Your task:
Print, character for character, the lines from the start of the entries through the line that contains "coord(463,41)", including that line.

BEGIN Available data

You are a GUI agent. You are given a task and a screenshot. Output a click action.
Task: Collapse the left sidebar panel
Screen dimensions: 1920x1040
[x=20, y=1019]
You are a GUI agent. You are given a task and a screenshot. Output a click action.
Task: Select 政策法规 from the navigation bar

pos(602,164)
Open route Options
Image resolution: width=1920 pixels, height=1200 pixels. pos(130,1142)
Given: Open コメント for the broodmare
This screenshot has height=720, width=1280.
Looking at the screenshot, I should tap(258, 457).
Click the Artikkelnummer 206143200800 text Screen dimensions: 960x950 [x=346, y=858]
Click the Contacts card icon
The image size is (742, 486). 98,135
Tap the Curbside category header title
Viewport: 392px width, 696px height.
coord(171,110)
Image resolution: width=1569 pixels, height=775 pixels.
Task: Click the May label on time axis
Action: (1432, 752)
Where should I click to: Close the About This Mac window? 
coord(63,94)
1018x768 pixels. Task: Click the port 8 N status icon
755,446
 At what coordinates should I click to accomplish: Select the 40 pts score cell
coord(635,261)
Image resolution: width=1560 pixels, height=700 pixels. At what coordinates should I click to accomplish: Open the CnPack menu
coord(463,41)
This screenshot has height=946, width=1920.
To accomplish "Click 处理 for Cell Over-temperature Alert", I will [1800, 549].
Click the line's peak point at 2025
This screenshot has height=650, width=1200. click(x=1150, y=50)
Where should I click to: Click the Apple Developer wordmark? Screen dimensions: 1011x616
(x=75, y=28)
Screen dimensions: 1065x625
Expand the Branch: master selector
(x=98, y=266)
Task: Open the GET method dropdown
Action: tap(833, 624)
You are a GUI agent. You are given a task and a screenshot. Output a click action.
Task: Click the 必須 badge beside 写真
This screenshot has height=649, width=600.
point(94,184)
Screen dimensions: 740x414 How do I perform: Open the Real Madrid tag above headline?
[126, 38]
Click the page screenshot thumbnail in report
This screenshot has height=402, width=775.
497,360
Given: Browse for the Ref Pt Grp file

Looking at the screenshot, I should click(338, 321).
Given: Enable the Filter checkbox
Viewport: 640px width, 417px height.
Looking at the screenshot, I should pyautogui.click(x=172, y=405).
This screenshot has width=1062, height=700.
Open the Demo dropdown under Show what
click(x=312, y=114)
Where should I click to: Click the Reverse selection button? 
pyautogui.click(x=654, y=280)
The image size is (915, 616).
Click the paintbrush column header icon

END Available data

Exercise solution:
You are a GUI agent. You are given a task and a screenshot. Output a click action.
Task: Collapse the left sidebar panel
Screen dimensions: 1920x1040
[x=20, y=1019]
You are a GUI agent. You are given a task and a screenshot. Output a click action.
Task: Select 政策法规 from the navigation bar

pos(602,164)
Open route Options
Image resolution: width=1920 pixels, height=1200 pixels. pos(130,1142)
Given: Open コメント for the broodmare
This screenshot has height=720, width=1280.
Looking at the screenshot, I should tap(258, 457).
Click the Artikkelnummer 206143200800 text Screen dimensions: 960x950 [x=346, y=858]
Click the Contacts card icon
The image size is (742, 486). 98,135
Tap the Curbside category header title
Viewport: 392px width, 696px height.
coord(171,110)
Image resolution: width=1569 pixels, height=775 pixels.
Task: Click the May label on time axis
Action: (1432, 752)
Where should I click to: Close the About This Mac window? 
coord(63,94)
1018x768 pixels. Task: Click the port 8 N status icon
755,446
 At what coordinates should I click to accomplish: Select the 40 pts score cell
coord(635,261)
Image resolution: width=1560 pixels, height=700 pixels. At what coordinates should I click to accomplish: Open the CnPack menu
coord(463,41)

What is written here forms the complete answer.